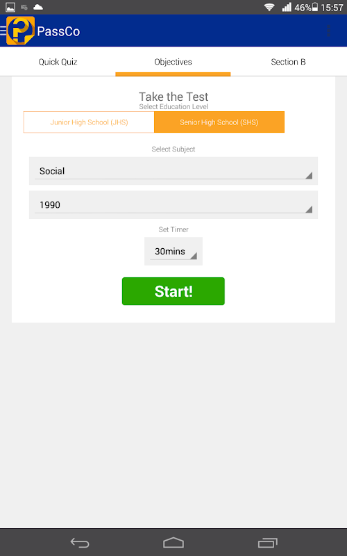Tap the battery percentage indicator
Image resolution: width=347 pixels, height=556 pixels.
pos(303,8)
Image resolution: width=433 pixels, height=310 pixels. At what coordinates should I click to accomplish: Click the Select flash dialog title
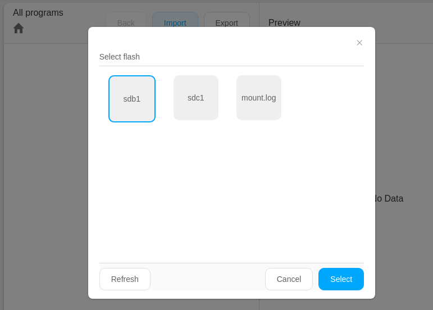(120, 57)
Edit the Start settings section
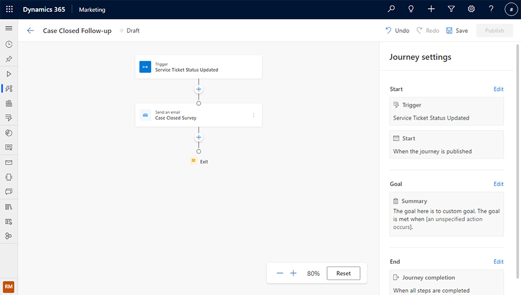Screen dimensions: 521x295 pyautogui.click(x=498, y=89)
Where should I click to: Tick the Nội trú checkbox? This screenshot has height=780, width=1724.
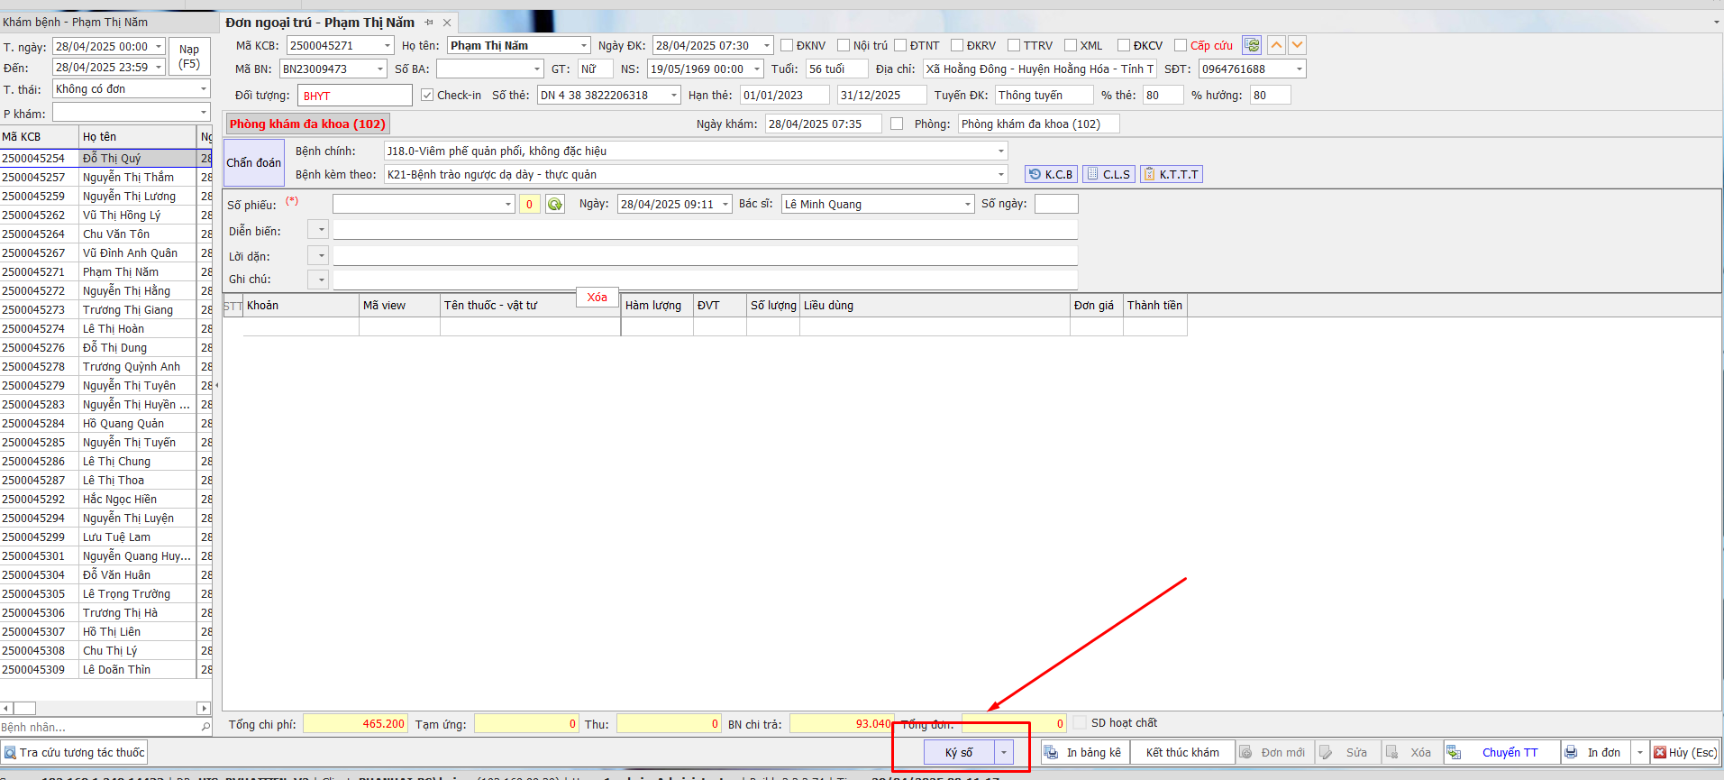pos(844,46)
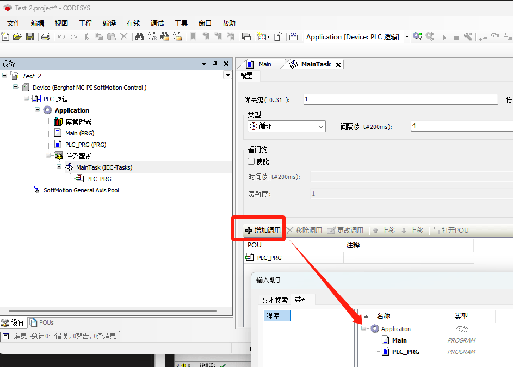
........
Write out exactly the stretch of lines that begins with the line containing "Edit the Start settings section" and ends with the last line of the records above, leaving out the pictures.

## [FINISHED TASK]
Edit the Start settings section
Screen dimensions: 521x295 pyautogui.click(x=498, y=89)
Where should I click to: Tick the Nội trú checkbox? This screenshot has height=780, width=1724.
pos(844,46)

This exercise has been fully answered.